1997 tanda Ex Tapol hilang dari KTPnya, untuk pertama kalinya Nani pergi keluar negeri dan baru menikmati kebebasan. Ketika era reformasi, Nani mulai bergerak menuntut hak-haknya yang selama ini telah direbut paksa oleh bangsanya sendiri.

Dibantu dengan Komnas HAM dan LBH, Nani mulai bergerak, tuntutan KTP seumur hidupnya untuk usianya yang telah senja sulit sekali ia dapatkan, harus memakan waktu yang tidak sebentar yakni lima tahun. Namun keadilan berpihak padananya, dalam sidang di PTUN, Nani dinyatakan menang dan berhak memperoleh KTP seumur hidupnya itu.

"Saya sudah tidak dapat menangis lagi, walaupun saya sangat bahagia dan terharu," katanya sembari tersenyum memamerkan deretan gigi yang putih dan terawat itu.

Nani tidak puas sampai disitu, gugatan kepada Presiden RI Susilo Bambang Yudhoyono (SBY) pun ia layangkan, Nani mengugat SBY sebesar Rp7,46 miliar. Angka yang setara dengan kerugian materil dimana kebebasan dan haknya diambil di masa kelam dulu.
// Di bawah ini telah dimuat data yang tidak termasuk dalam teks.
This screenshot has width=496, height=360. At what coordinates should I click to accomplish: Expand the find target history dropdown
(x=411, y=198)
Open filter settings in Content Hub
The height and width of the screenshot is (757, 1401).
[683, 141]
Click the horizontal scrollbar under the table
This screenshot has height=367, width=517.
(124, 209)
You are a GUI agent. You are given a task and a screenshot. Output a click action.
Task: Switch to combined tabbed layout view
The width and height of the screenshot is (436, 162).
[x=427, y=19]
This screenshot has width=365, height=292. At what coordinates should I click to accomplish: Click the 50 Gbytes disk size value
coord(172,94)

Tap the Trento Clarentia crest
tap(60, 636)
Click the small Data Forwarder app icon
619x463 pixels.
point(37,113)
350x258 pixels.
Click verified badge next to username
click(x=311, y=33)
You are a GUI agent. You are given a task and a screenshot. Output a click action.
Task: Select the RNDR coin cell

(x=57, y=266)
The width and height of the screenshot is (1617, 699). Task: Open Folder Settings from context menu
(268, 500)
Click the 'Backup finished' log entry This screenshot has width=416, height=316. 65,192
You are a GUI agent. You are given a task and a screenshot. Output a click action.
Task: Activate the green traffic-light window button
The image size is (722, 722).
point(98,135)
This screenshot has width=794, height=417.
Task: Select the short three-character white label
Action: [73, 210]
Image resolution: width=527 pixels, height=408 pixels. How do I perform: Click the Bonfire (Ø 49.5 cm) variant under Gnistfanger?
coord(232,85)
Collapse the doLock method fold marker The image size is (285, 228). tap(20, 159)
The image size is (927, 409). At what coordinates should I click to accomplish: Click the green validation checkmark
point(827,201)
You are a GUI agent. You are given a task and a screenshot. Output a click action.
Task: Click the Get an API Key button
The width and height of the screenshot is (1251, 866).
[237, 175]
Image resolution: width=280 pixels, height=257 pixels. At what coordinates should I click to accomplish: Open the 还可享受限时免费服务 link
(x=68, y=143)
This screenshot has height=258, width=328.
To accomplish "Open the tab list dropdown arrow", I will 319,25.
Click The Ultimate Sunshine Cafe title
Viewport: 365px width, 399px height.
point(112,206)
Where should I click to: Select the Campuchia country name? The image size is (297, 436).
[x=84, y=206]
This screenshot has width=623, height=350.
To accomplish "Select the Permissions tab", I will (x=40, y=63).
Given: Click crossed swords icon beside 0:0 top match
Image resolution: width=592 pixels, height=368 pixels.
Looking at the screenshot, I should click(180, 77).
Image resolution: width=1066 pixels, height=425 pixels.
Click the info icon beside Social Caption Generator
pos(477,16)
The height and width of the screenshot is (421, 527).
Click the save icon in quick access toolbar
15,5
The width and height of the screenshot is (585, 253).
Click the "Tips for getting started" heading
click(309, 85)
Nani juga menuntut Presiden untuk meminta maaf dan membersihkan namanya atas nama bangsa Indonesia. Namun, gugatan kepada orang nomor satu di Indonesia itu tidaklah mudah. Setelah menjalani rangkaian sidang, gugatan Nani ditolak.

Hingga kini, Nani masih terus mencari keadilan, upaya kasasi pun ia coba tempuh untuk membersihkan nama baiknya. Nani masih mencari seberkas cahaya dari kelamnya perjalanan hidup yang telah dilaluinya.

"Saya tidak akan berhenti sampai saya mendapat keadilan, saya mau mati dengan nama baik saya," tegasnya.

"Hidup adalah perjuangan dan pengabdian, tanpa batas harta, tahta dan usia," kata Nani mengakhiri pembicaraan.